Alles habe ich auf geometrische Art gezeichnet und beschrieben.

Was von diesen Linien umfaßt wird, soll heißen: „Was zwischen den Falltor-Schlagbäumen soll gelegen sein“.

Die Buchstaben bb und cc zeigen zwei Stücke Land, die von der Sülz genutzt werden, und gleich anderen zehntpflichtigsind.

Dann bescheinige ich hiermit die Richtigkeit der Darstellung der Lage und des Risses.
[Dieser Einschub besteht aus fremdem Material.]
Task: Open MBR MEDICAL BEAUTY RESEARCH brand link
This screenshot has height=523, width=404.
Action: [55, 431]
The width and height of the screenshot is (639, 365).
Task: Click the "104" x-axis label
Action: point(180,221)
Gesiegelt und unterschrieben

M-Ehrmans Bergisch und Kölnischer Feldmesser                   Unterschrift

Der Feldmesser kommt also durch seine Vermessung zu dem Ergebnis, dass das Gut Sülz und der streitige Weinberg außerhalb des untersuchten Distriktes liegen und die Abtei Heisterbach damit gegenüber dem Stift Vilich für diesen Grundbesitz zehntpflichtig ist.

Die im Text beschriebenen Koordinaten hat unser Schriftführer  Karl-Josef Thiebes in ein Dateiformat übertragen, das mit GOOGLE-Earth dargestellt werden kann.

Auf dem Bild sehen Sie die Grenzen von 1754 in der heutigen Umgebung.